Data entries
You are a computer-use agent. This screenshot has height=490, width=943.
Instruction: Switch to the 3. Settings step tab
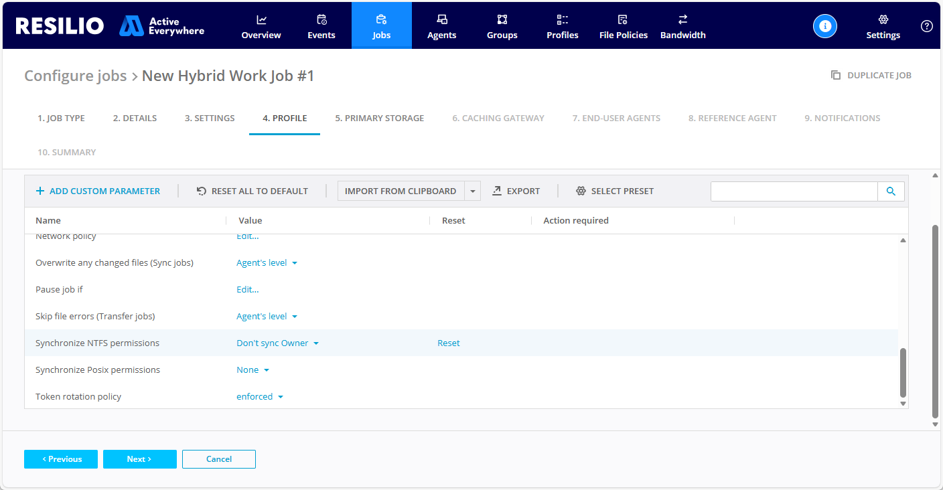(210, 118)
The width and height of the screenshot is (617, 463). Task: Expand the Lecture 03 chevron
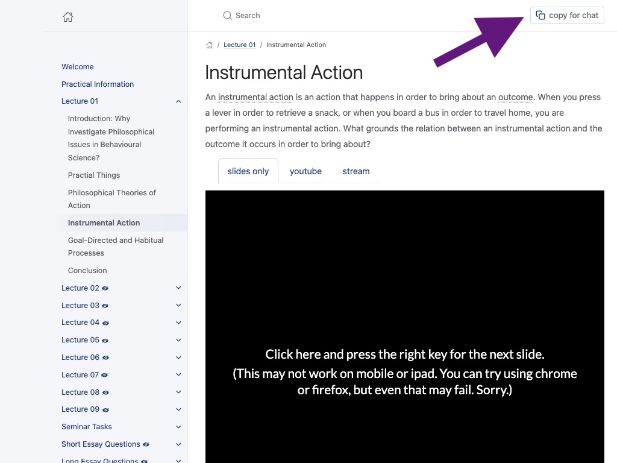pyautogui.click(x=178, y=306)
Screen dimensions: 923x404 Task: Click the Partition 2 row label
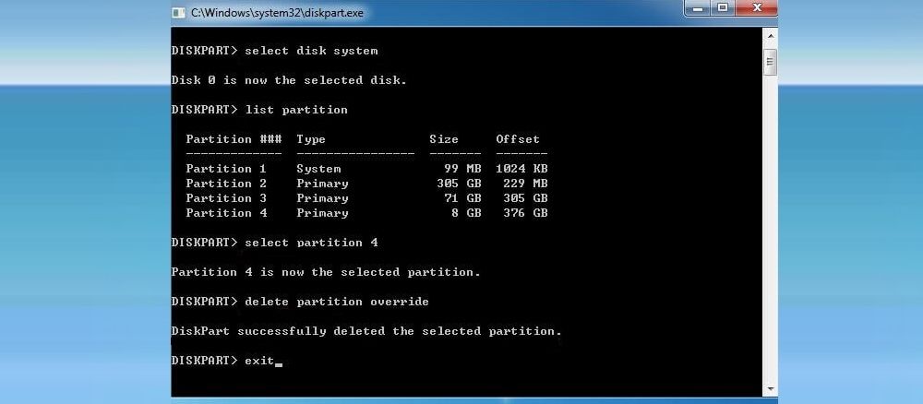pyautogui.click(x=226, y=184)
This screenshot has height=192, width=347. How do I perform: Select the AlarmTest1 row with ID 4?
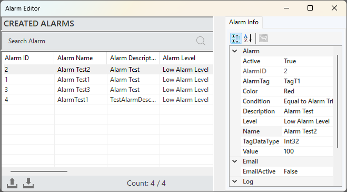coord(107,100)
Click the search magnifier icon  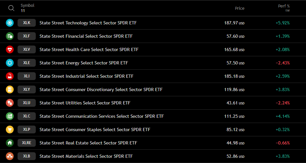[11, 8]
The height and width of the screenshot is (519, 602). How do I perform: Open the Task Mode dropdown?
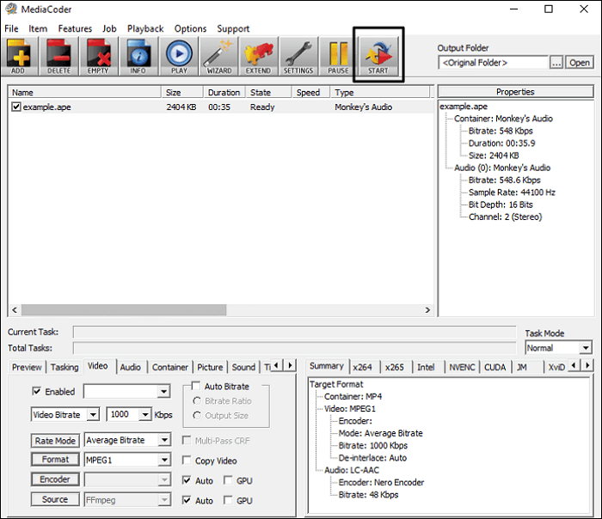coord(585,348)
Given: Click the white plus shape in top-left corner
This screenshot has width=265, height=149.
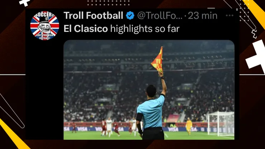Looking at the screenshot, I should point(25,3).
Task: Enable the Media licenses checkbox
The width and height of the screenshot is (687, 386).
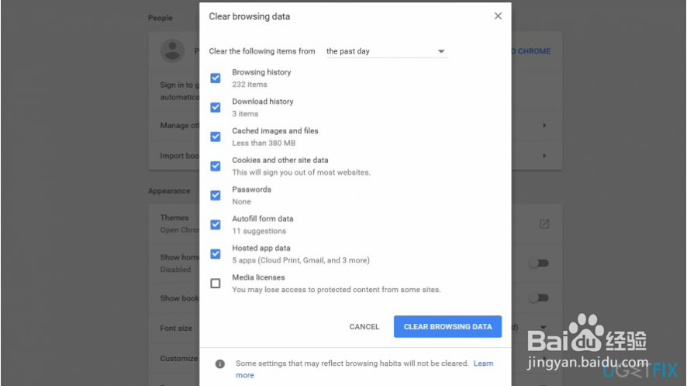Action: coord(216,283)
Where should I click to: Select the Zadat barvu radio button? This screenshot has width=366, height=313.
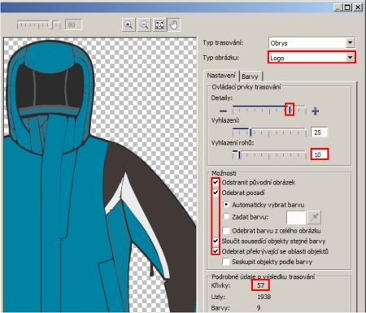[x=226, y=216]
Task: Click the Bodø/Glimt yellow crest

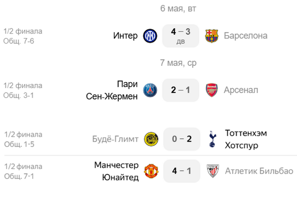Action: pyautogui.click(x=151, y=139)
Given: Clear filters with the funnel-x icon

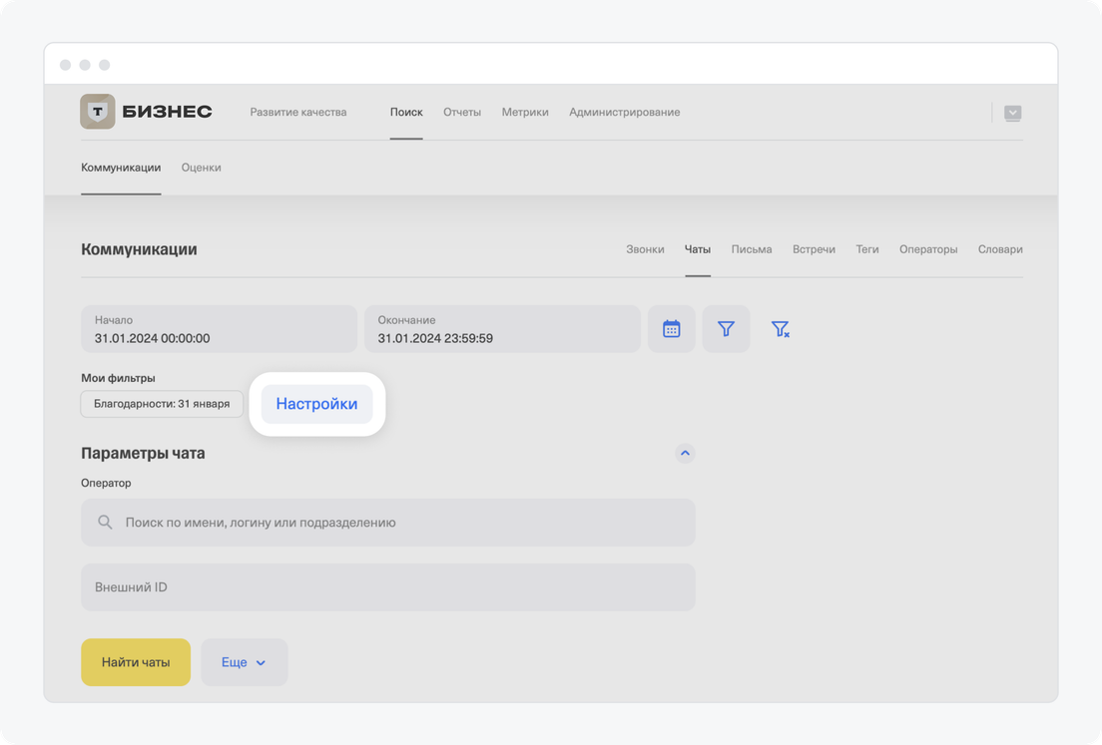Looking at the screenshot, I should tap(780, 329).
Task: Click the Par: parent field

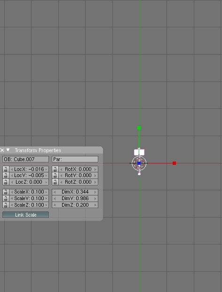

...

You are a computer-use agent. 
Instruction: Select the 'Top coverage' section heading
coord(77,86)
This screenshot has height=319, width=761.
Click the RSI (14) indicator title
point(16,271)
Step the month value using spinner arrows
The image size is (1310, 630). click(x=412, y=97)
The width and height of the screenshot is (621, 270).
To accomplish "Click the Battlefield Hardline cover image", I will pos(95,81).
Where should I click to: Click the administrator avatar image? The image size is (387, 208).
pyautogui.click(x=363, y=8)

* * *

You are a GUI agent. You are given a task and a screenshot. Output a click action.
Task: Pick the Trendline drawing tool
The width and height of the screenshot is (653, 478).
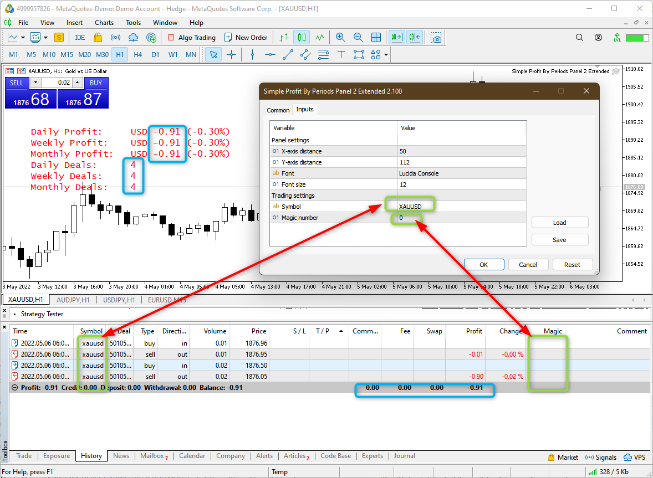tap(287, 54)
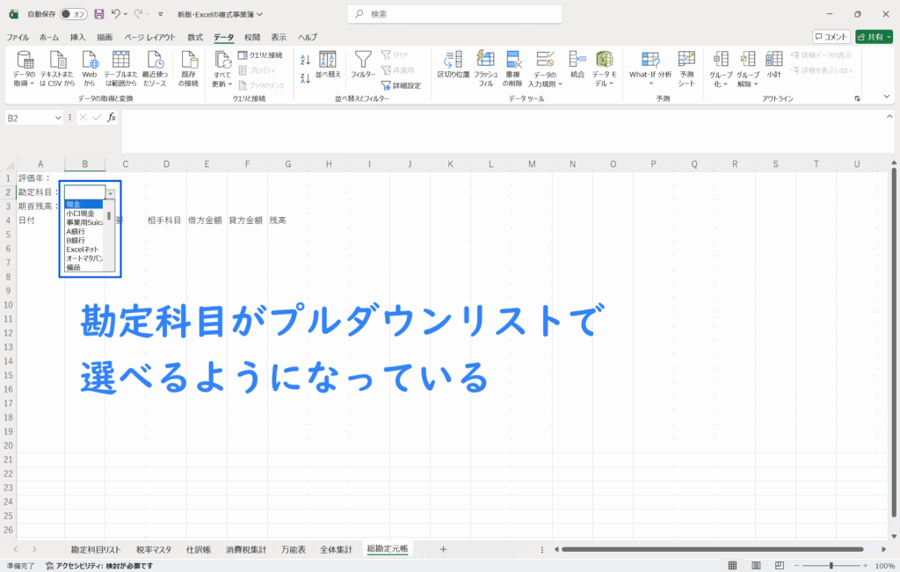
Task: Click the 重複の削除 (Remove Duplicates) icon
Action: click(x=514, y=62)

* _WORK INSTRUCTIONS_: Please transcribe exactly the part of the records that opens with the line containing "Task: Click the Bodø/Glimt yellow crest" and closes with the line containing "Task: Click the Par: parent field", both ends included, and leave out the pictures.

* _ANSWER SPACE_:
Task: Click the Bodø/Glimt yellow crest

Action: pyautogui.click(x=151, y=139)
Given: Clear filters with the funnel-x icon

Looking at the screenshot, I should tap(780, 329).
Task: Click the Par: parent field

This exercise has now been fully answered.